The IGI Series on Global Responsibilities brings multidisciplinary and global perspectives to major contemporary questions. This year’s spotlight on China highlights its international presence and influence today. Beyond geopolitics and security topics, series speakers will examine various global issues and questions relating to climate, trade, technology, economic development, public health, human rights, and higher education.


Women & Gender in Global Perspectives Program

Title: Resilience Amidst Repression: The Chinese Feminist Movement in the Era of Escalating Authoritarianism"

Speaker: Lü Pin, PhD student in Political Science, Rutgers University

Date: September 12, 2023

Time: 12:00pm (noon)

Location: 306 Coble Hall and via Zoom

Register via:

Lunch will be provided for in-person attendees with registration.

Lü Pin

 Lü Pin is a prominent Chinese feminist activist and an emerging scholar specializing in Gender and Politics. Her journey in advocating for women's rights began in the late 1990s. In 2009, she established Feminist Voices, a pioneering and the largest new media platform dedicated to women's issues in China, which was banned in 2018. Since 2012, Lü Pin has been dedicated to empowering young feminists and supporting their activism throughout China. After relocating to the U.S. in 2015, she spearheaded the organizing of the diaspora Chinese feminist community.





Center for African Studies

Title: African Agency and the Future of Africa-China Engagements

Speaker: Dr. Kwame Adovor Tsikudo, Thomas Jefferson University in Philadelphia

Date: November 1, 2023

Time: !2:00pm (noon)

Location: Room 306 Coble Hall and via Zoom

Kwame Adovor Tsikudo, Ph.D

Dr. Kwame Adovor Tsikudo is an assistant professor of geography and global studies at Thomas Jefferson University in Philadelphia. Kwame’s research examines the political economy of China-Africa engagements and the role of the African state. The main strands of this research entail linkage creation, state capacity and agency, environmental governance, energy justice, and sustainability. Kwame’s recent work used mixed exploratory methods to investigate how the Ghanaian state shaped the developmental outcomes of the Chinese-financed Bui Hydroelectric Dam. His ongoing project explores the power dynamics of development infrastructures in China-Africa relations. Kwame is a research fellow at Afro-Sino for international relations and serves on the African Geographical Review editorial board.

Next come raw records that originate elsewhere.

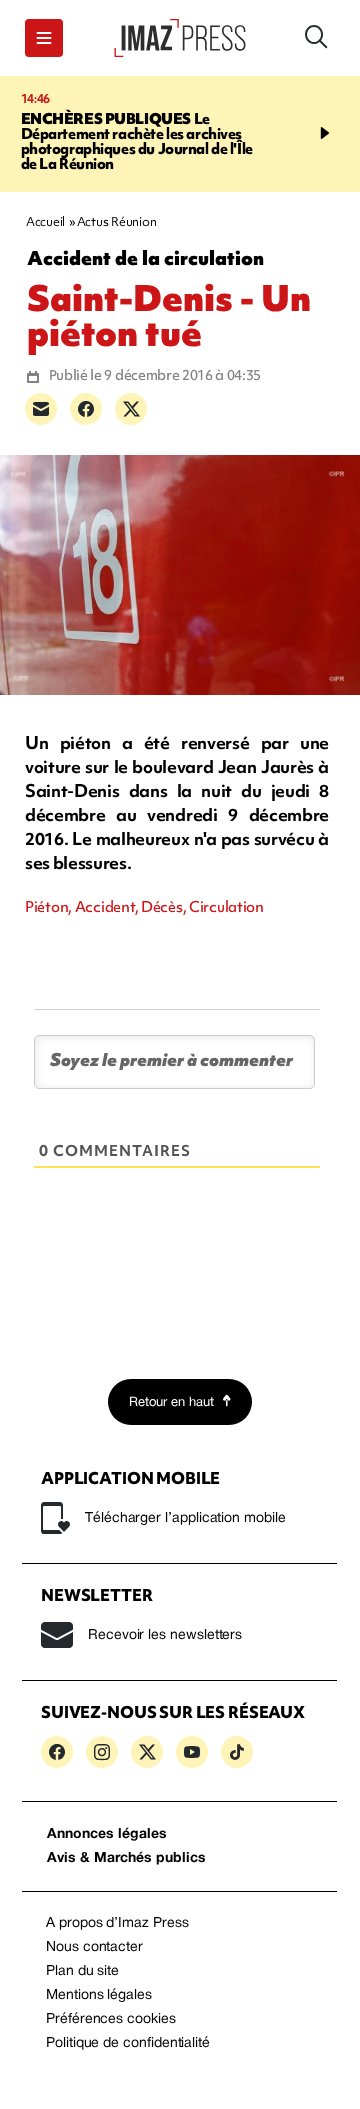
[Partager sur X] (131, 409)
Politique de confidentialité (128, 2043)
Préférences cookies (111, 2019)
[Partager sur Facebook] (86, 409)
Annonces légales (107, 1834)
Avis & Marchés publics (126, 1858)
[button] (44, 38)
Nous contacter (94, 1947)
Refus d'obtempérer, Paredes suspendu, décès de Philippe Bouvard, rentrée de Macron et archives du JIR (163, 141)
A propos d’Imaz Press (117, 1923)
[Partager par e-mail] (41, 409)
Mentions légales (99, 1995)
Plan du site (82, 1971)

Africa and China have, over the past two decades, forged robust relationships involving cooperating on issues such as COVID-19, mutual developments, and multilateral bloc voting. While African countries welcome the burgeoning engagement for fulfilling vital fiscal and infrastructural deficits, the extent to which African agency shapes the interactions remains an issue. Drawing on research from Ghana’s Bui hydropower dam, this presentation contextualizes African agency by examining how Chinese African (Ghanaian) employees resisted and challenged poor working conditions and unfavorable labor practices and regimes. This analysis foregrounds micro-scale agency as critical in shaping the future of Africa-China engagements by offering alternative narratives. The discussion challenges the state-centric approach to agency and argues that socio-political contexts, including history, law enforcement, and institutional effectiveness, are prerequisites for successfully exercising agency in Africa-China relationships. The study reinforces the centrality of autonomous, sagacious, and resourceful institutions in facilitating mutual benefits of Africa-China relations. 

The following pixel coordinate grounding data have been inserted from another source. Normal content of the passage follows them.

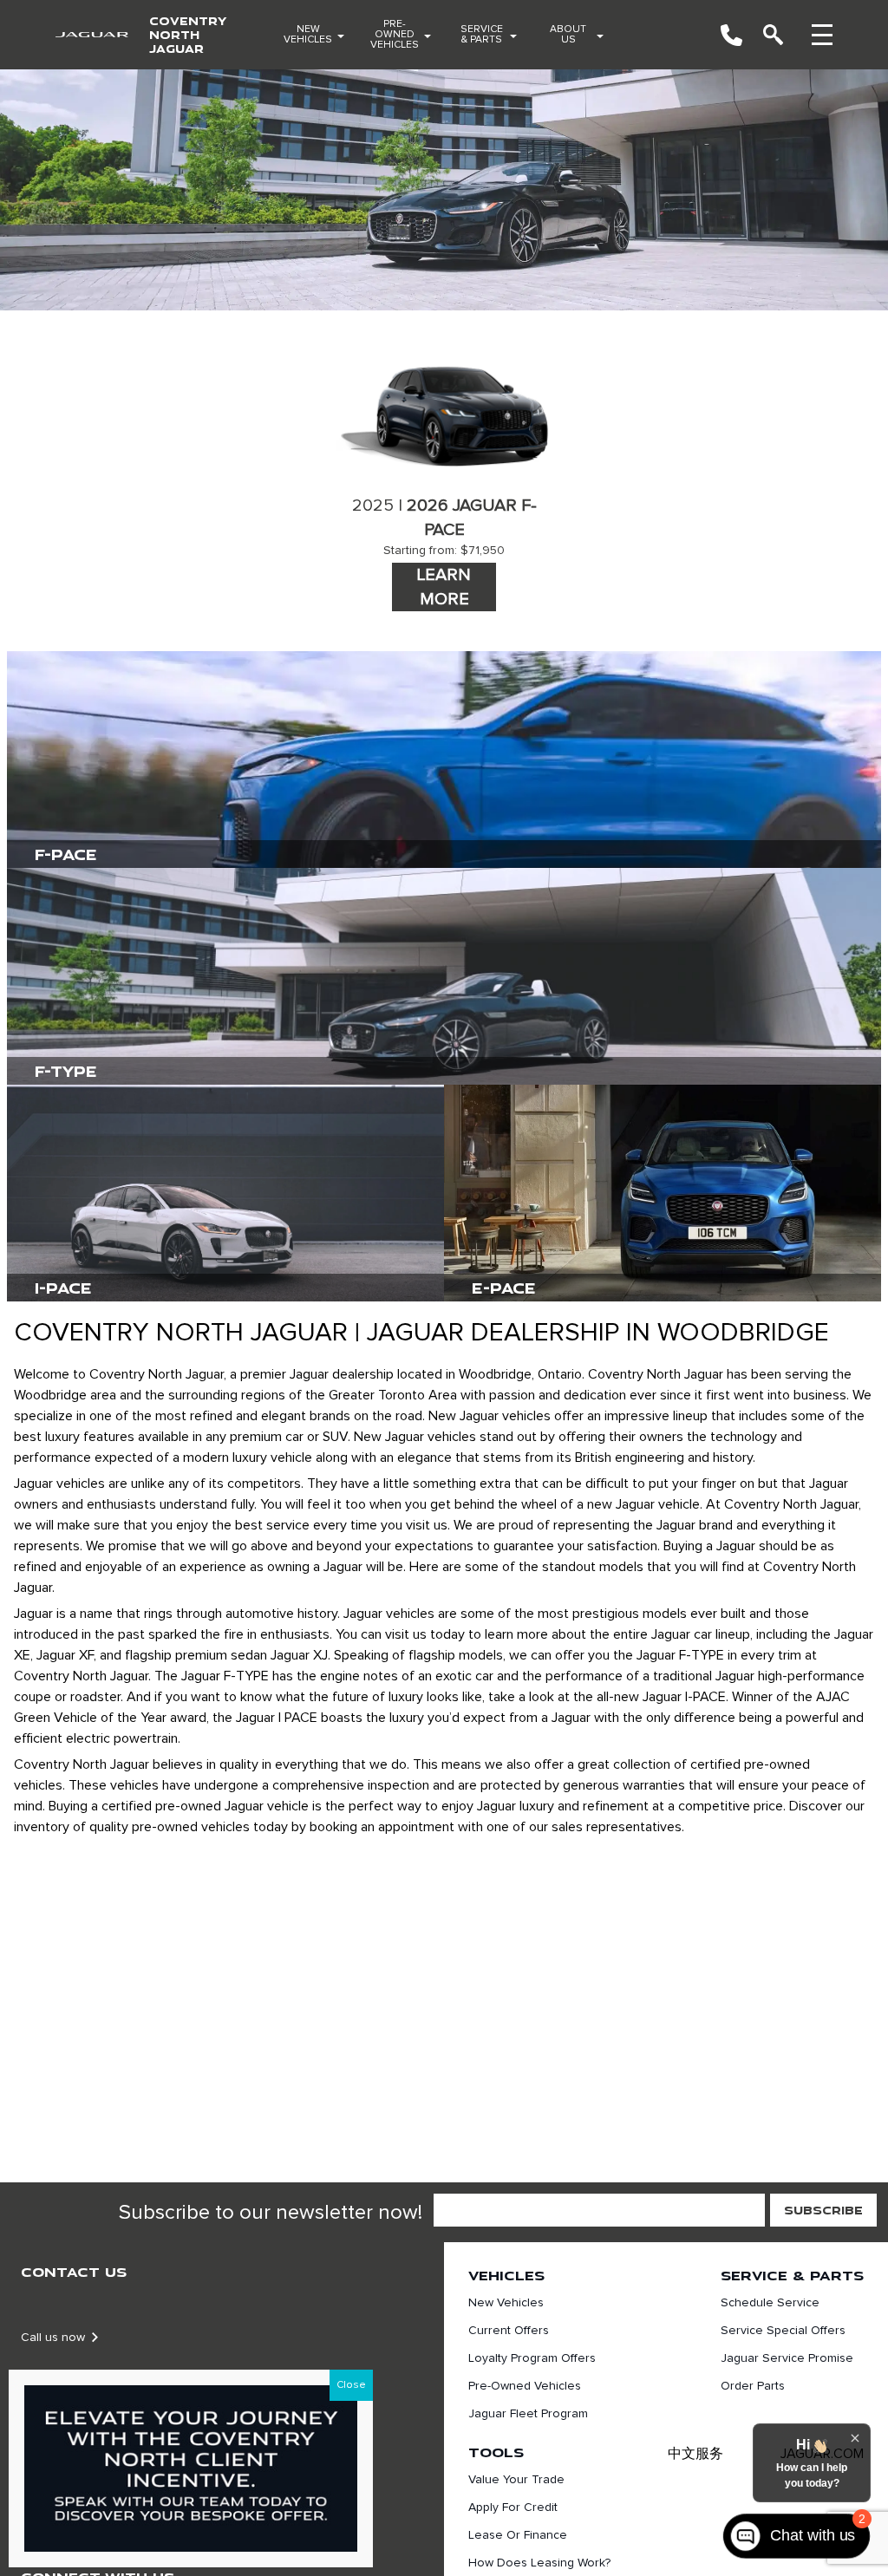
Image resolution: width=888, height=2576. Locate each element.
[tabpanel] (444, 473)
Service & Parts (481, 34)
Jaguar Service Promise (787, 2358)
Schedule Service (770, 2303)
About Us (568, 34)
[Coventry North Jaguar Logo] (92, 35)
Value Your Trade (516, 2480)
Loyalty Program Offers (532, 2358)
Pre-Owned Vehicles (394, 34)
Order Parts (753, 2386)
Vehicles (506, 2275)
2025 (373, 505)
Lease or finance (517, 2535)
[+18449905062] (731, 35)
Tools (496, 2452)
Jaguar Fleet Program (528, 2414)
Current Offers (508, 2331)
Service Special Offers (783, 2331)
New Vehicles (308, 34)
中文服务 (695, 2454)
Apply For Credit (513, 2507)
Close (351, 2385)
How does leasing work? (539, 2563)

Center for East Asian & Pacific Studies

(Working Title): Who is Us: The Globalization of Innovation and Challenges to Assessing Technological Dependence

Speaker: Jeffrey Ding, George Washington University

Date: March 1, 2024

Location: via Zoom (link to come)



Prof. Jeffrey Ding

Jeffrey Ding is an Assistant Professor of Political Science at George Washington University. Previously, he served as a postdoctoral fellow at Stanford's Center for International Security and Cooperation. His research agenda covers emerging technologies and international security, the political economy of innovation, and China's scientific and technological capabilities. His book manuscript investigates how past technological revolutions influenced the rise and fall of great powers, with implications for U.S.-China competition in emerging technologies like AI. Dr. Ding’s research has been published or is forthcoming in European Journal of International Security, Foreign Affairs, International Studies Quarterly, Review of International Political Economy, and Security Studies, and his work has been cited in The Washington Post, The Financial Times, and other outlets. He received his PhD in 2021 from the University of Oxford, where he studied as a Rhodes Scholar, and earned his B.A. in 2016 at the University of Iowa.